Rewrite the records, changing every "At what coordinates should I click to accomplish" to "Where should I click to complete" and leaving everything else as it is.

---------- DATA FOR THIS EXERCISE

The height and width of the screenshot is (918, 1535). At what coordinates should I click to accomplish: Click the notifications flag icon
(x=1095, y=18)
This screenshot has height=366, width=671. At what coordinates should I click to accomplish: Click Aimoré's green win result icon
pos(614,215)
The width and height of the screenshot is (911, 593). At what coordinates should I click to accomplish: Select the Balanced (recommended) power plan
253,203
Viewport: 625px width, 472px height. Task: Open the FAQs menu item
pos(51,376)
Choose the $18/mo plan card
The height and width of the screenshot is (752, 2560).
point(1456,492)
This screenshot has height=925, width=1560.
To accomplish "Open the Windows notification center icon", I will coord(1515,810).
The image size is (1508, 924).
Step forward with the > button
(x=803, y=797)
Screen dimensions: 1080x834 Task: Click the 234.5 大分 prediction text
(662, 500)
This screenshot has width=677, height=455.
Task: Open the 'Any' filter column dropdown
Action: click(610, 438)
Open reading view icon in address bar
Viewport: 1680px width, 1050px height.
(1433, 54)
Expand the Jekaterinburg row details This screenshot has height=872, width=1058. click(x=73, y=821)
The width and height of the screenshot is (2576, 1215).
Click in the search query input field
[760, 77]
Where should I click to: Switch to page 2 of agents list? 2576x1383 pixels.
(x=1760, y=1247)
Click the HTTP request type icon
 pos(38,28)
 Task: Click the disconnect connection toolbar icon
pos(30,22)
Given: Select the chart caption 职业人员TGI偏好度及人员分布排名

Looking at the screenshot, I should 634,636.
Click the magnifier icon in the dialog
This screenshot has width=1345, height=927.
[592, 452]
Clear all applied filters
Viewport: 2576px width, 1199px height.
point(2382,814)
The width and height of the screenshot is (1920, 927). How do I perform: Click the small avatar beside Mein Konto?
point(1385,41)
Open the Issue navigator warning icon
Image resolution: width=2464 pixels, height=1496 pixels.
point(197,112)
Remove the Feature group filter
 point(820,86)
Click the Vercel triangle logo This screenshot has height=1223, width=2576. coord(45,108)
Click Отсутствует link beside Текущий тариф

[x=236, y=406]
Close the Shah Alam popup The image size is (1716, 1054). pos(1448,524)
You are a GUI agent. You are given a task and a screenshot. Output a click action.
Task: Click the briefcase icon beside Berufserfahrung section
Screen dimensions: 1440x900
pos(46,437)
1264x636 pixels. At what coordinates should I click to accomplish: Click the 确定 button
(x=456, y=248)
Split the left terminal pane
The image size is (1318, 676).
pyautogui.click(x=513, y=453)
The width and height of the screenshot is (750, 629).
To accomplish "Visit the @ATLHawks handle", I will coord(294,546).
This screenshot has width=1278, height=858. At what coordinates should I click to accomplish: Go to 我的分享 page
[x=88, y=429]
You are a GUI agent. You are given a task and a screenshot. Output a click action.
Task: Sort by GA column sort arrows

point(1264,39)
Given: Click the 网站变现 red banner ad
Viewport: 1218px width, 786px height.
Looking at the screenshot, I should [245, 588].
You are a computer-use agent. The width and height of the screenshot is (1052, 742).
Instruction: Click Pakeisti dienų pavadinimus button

--------------------

- **IN RESPONSE**
The height and width of the screenshot is (918, 1535). Where should I click to complete: Click the notifications flag icon
(x=1095, y=18)
This screenshot has height=366, width=671. Where should I click to complete: Click Aimoré's green win result icon
pos(614,215)
The width and height of the screenshot is (911, 593). Where should I click to complete: Select the Balanced (recommended) power plan
253,203
Viewport: 625px width, 472px height. Task: Open the FAQs menu item
pos(51,376)
Choose the $18/mo plan card
The height and width of the screenshot is (752, 2560).
point(1456,492)
This screenshot has height=925, width=1560.
To accomplish "Open the Windows notification center icon", I will coord(1515,810).
The image size is (1508, 924).
Step forward with the > button
(x=803, y=797)
Screen dimensions: 1080x834 Task: Click the 234.5 大分 prediction text
(662, 500)
This screenshot has width=677, height=455.
Task: Open the 'Any' filter column dropdown
Action: click(610, 438)
Open reading view icon in address bar
Viewport: 1680px width, 1050px height.
(1433, 54)
Expand the Jekaterinburg row details This screenshot has height=872, width=1058. click(x=73, y=821)
The width and height of the screenshot is (2576, 1215).
Click in the search query input field
[760, 77]
Where should I click to: Switch to page 2 of agents list? 2576x1383 pixels.
(x=1760, y=1247)
Click the HTTP request type icon
 pos(38,28)
 Task: Click the disconnect connection toolbar icon
pos(30,22)
Given: Select the chart caption 职业人员TGI偏好度及人员分布排名

Looking at the screenshot, I should 634,636.
Click the magnifier icon in the dialog
This screenshot has width=1345, height=927.
[592, 452]
Clear all applied filters
Viewport: 2576px width, 1199px height.
point(2382,814)
The width and height of the screenshot is (1920, 927). How do I perform: Click the small avatar beside Mein Konto?
point(1385,41)
Open the Issue navigator warning icon
Image resolution: width=2464 pixels, height=1496 pixels.
point(197,112)
Remove the Feature group filter
 point(820,86)
Click the Vercel triangle logo This screenshot has height=1223, width=2576. coord(45,108)
Click Отсутствует link beside Текущий тариф

[x=236, y=406]
Close the Shah Alam popup The image size is (1716, 1054). pos(1448,524)
You are a GUI agent. You are given a task and a screenshot. Output a click action.
Task: Click the briefcase icon beside Berufserfahrung section
Screen dimensions: 1440x900
pos(46,437)
1264x636 pixels. Where should I click to complete: Click the 确定 button
(x=456, y=248)
Split the left terminal pane
The image size is (1318, 676).
pyautogui.click(x=513, y=453)
The width and height of the screenshot is (750, 629).
To accomplish "Visit the @ATLHawks handle", I will coord(294,546).
This screenshot has width=1278, height=858. Where should I click to complete: Go to 我的分享 page
[x=88, y=429]
You are a GUI agent. You are given a task and a screenshot. Output a click action.
Task: Sort by GA column sort arrows

point(1264,39)
Given: Click the 网站变现 red banner ad
Viewport: 1218px width, 786px height.
Looking at the screenshot, I should [245, 588].
You are a computer-use agent. The width and height of the screenshot is (1052, 742).
Instruction: Click Pakeisti dienų pavadinimus button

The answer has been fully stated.